--- WORK INSTRUCTIONS ---
Find every line below that contains the word "Select" and copy each one out in full.
======== DATASET RECORDS
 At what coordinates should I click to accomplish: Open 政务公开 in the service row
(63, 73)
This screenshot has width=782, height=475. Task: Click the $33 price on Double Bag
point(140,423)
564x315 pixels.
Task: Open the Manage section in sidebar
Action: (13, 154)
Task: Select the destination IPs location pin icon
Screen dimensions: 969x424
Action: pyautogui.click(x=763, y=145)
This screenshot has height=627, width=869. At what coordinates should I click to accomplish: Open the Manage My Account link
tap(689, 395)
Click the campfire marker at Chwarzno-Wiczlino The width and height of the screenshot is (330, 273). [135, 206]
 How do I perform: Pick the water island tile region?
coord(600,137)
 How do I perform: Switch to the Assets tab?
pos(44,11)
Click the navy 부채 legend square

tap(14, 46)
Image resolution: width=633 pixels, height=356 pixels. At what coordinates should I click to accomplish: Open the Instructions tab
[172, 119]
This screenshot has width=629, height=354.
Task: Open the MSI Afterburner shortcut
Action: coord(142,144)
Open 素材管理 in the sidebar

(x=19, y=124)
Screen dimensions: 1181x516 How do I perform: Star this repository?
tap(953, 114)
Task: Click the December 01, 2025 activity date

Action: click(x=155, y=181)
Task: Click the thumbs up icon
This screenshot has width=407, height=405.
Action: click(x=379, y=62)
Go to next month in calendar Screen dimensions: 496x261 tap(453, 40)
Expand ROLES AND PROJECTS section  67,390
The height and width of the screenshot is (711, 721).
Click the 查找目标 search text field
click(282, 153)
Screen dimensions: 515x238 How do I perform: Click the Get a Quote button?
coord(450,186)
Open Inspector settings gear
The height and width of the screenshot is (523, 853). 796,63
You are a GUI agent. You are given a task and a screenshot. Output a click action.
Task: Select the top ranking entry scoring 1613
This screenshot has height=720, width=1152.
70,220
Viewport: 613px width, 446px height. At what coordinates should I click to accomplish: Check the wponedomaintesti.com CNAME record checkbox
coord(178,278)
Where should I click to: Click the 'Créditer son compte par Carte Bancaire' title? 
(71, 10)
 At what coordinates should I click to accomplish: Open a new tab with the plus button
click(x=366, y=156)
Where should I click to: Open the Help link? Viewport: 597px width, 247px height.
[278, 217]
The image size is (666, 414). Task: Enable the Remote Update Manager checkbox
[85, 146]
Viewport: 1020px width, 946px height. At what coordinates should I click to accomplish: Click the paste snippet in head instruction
================
--- EXERCISE SOLUTION ---
Task: Select the destination IPs location pin icon
Task: Select the top ranking entry scoring 1613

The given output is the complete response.